Impact: Drs. Kipps and Parker have identified a protein, ROR1, that is associated with aggressive breast cancer and the development of metastases and have generated models that will allow them to study it further. Their findings could inform a new treatment and a new treatment strategy for aggressive breast cancer.
What’s next: The doctors will continue their ongoing studies which includes generating sophisticated patient-derived laboratory models to study the role of ROR1 in breast cancer progression.
While metastatic breast cancer is initially responsive to hormone therapy and chemotherapy, resistance to these therapies develops in most cases. Cancer stem cells are thought to be responsible for drug resistance and breast cancer recurrence. Drs. Kipps and Parker have identified a protein that is expressed by cancer cells with stem cell-like features that make them targets for anti-cancer therapy.
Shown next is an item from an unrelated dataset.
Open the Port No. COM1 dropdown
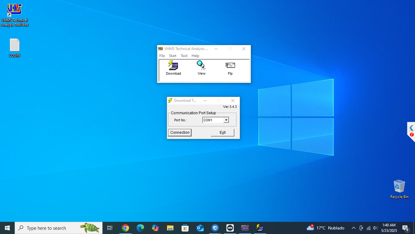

The team is now testing strategies to inhibit ROR1, which may enhance the survival of patients with breast cancer.
Full Research Summary
Research area: Developing more effective treatments and treatment strategies for advanced metastatic breast cancer (MBC).
Impact: Because there is no cure for MBC, the goal of treatment is to slow the disease’s growth for as long as possible. This can be achieved with hormone therapy and chemotherapy, but most MBCs will eventually develop resistance to these therapies. Drs. Kipps and Parker are investigating mechanisms of resistance, which could inform the development of better treatments for MBC that would prolong life and improve the quality of life for patients.
Current investigation: The team has been studying ROR1, a protein that is normally expressed in the embryo, but is also found in breast and many other cancers. Breast cancer cells in which ROR1 is present have characteristics of cancer stem cells, which are cells that can regenerate the tumor and may be responsible for metastasis and recurrence, even after apparently successful therapy.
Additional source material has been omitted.